Author examines media’s treatment of atheist who took on the Pledge of Allegiance
Ron Bishop recently published a book that examines how the mainstream press dismisses eccentric people such as Michael Newdow, whose quest to remove the words “under God” from the Pledge of Allegiance was struck down by the U.S. Supreme Court.
“Taking on the Pledge” is a critique on how the mainstream press operates, using Newdow as an example, Bishop told The Community News.
In the first chapter of his book, Bishop compares the media’s treatment of Newdow with the way Vietnam and Iraq war protesters were treated.
Bishop said in his book that journalists portrayed Newdow as an “erratic outsider who had the audacity to challenge one of this nation’s most revered rituals in a time of national crisis.”
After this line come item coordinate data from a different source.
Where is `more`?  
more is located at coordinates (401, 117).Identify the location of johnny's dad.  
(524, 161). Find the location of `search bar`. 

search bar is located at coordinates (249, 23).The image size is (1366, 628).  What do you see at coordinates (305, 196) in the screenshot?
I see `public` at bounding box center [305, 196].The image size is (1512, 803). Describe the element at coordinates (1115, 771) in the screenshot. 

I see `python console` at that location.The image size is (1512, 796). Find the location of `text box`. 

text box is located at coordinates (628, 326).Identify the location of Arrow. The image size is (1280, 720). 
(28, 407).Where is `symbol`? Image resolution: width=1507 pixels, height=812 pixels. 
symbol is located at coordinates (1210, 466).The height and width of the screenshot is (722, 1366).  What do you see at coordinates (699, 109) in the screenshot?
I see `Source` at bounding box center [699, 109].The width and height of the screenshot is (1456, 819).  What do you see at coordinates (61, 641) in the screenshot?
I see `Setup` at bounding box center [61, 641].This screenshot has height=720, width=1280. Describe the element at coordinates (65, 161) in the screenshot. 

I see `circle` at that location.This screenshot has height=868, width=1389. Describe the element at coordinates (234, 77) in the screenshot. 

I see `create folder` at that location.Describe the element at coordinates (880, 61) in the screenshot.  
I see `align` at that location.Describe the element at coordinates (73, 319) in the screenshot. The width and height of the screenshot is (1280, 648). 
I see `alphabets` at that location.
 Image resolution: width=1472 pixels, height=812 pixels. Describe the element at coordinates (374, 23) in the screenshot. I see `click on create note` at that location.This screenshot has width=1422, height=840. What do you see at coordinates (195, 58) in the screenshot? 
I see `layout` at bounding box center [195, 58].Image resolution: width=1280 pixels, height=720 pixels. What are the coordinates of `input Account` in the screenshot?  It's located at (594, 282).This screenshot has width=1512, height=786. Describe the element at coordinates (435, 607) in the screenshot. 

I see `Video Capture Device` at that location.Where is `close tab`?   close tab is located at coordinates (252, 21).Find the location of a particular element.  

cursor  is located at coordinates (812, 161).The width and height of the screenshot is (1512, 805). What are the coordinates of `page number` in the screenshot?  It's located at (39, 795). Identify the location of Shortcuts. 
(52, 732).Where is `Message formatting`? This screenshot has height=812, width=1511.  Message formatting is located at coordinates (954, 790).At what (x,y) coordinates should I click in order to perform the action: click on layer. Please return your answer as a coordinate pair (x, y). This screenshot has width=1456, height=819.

Newdow filed suit against the Elk Grove (Ca.) School District, which his daughter attended, saying the inclusion of the words “under God” in the Pledge of Allegiance was an unconstitutional endorsement of religion.
“He has a very eclectic personality. He’s very interesting and articulate,” Bishop said. “What happens with the mainstream press is when they find somebody like Newdow, they marginalize him. What’s so interesting about his story is he managed to push back and get on the agenda.”
Newdow’s lawsuit was initially filed in Florida and thrown out, Bishop said. He re-filed in California. In interviews with journalists, Bishop said they initially dismissed Newdow as insignificant.
“They said their editors would have laughed at them for pitching that story,” Bishop said. “When he won in the 9th U.S. Circuit Court of Appeals in 2002, they (the press) were caught totally by surprise.
“Almost immediately, they made him out to be crazy and outside the mainstream,” he said. “The journalists covered him as though they were beating back some kind of imaginary threat to our way of life. It wasn’t. It was just a guy who was angry and frustrated with the fact that his daughter was being forced to say the Pledge and say the words ‘under God.’ That’s why he filed suit, to stop that practice.”
(The girl’s mother, who Newdow never married, eventually expressed support for the term “under God” in the Pledge.)
Bishop said journalists criticized Newdow’s motivations and predicted that he wasn’t going to stop at the Pledge.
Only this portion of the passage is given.